Evidence of “broken heart syndrome” provides insight into how to cope after loss. Research shows that maintaining health during that first critical month after a loss significantly decreases the risk of death. Consider these shocking statistics from a UK study of 30,000 broken hearted individuals ranging in age from 60-89, when compared to those who had not experienced the recent loss of a partner:

  • The risk of heart attack or stroke doubles in the first month after a partner’s death.
  • The risk of blood clots found in the lungs is 2.5% greater.
  • Older adults face a 25% increase in the risk of death stemming from grief within the first year of loss.
  • After a year, the evidence suggests that increased risk of death starts to decline.

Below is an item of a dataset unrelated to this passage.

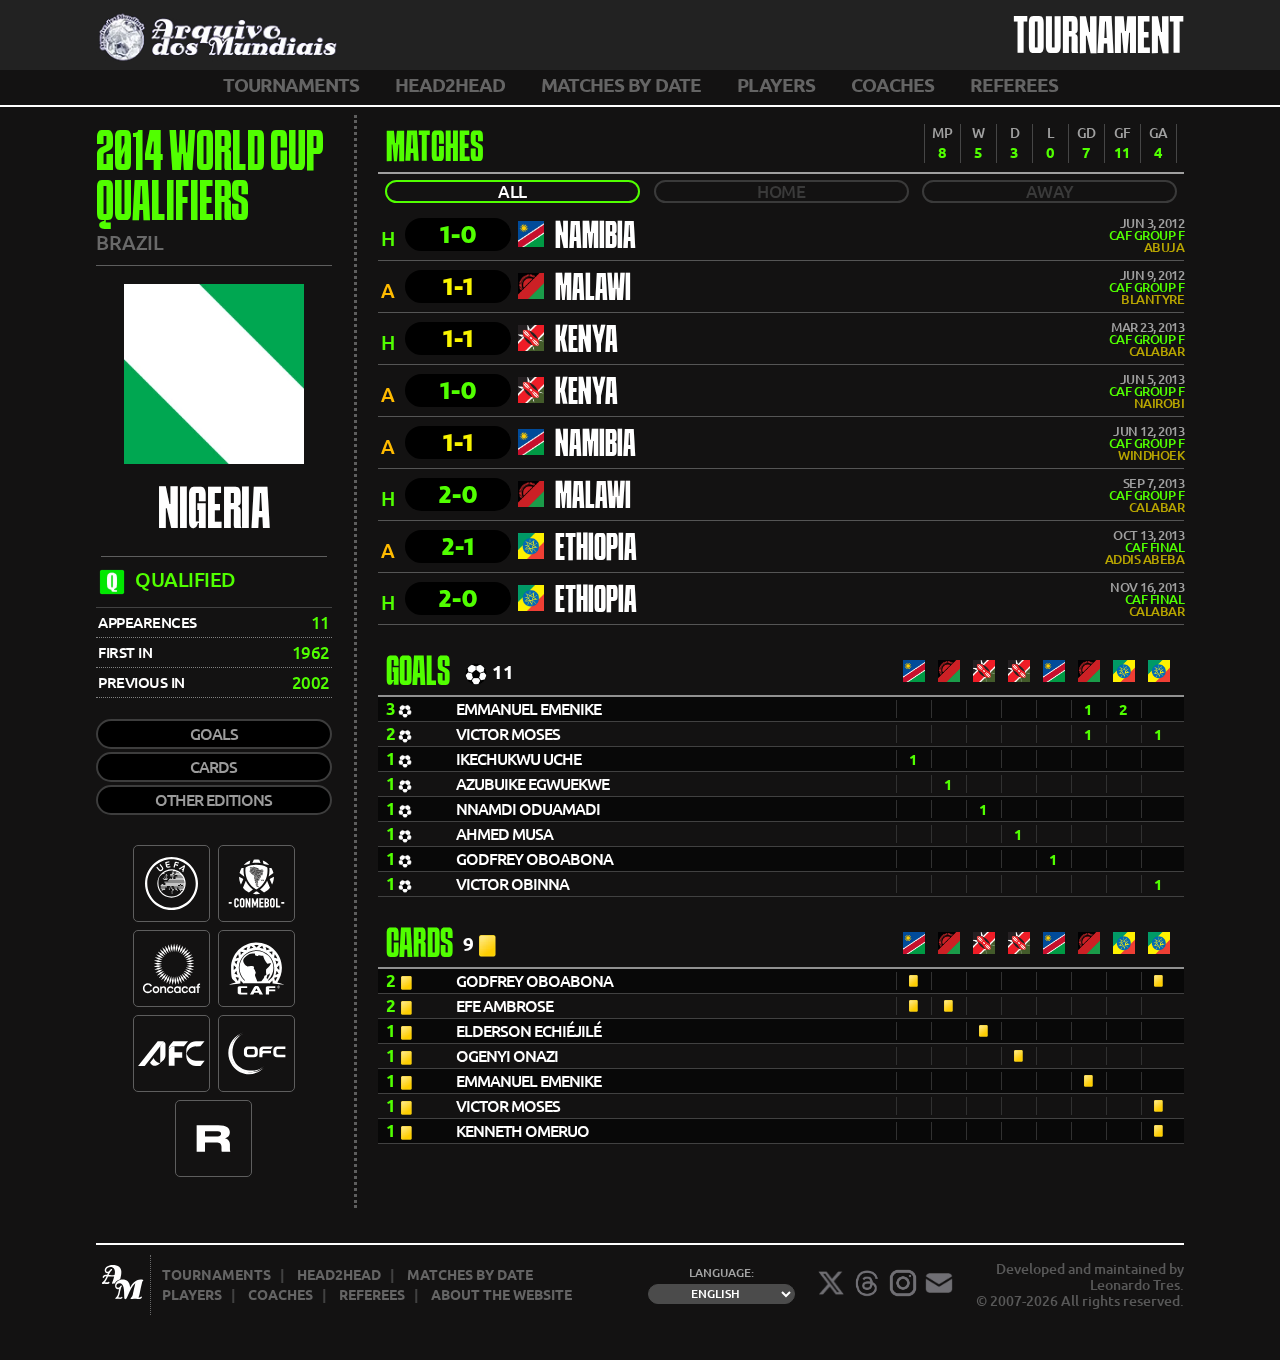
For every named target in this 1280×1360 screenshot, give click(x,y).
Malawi (593, 290)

Protect yourself and your loved ones with these tips:

Encourage Stress Relief

Take advantage of loss support groups, yoga, meditation, and other stress relief exercises. These focused activities directly decrease the effect of stress on the body, thereby reducing the chance of cardiovascular events.

Take Cardiovascular Support Medicines and Improve Your Diet

Aspirin or cholesterol reducing prescriptions may be able to support the body’s blood flow. Reducing consumption of sugar, refined carbohydrates and rancid vegetable oils may also provide some modicum of protection against inflammation and CVD risk. Ask friends and family to help you remember to take your medicines regularly.

Seek Advice From a Health Care Provider

Everyone handles grief differently. Don’t be afraid to ask your physician about additional support methods. You or a loved one may need further medical care or emotional support to cope.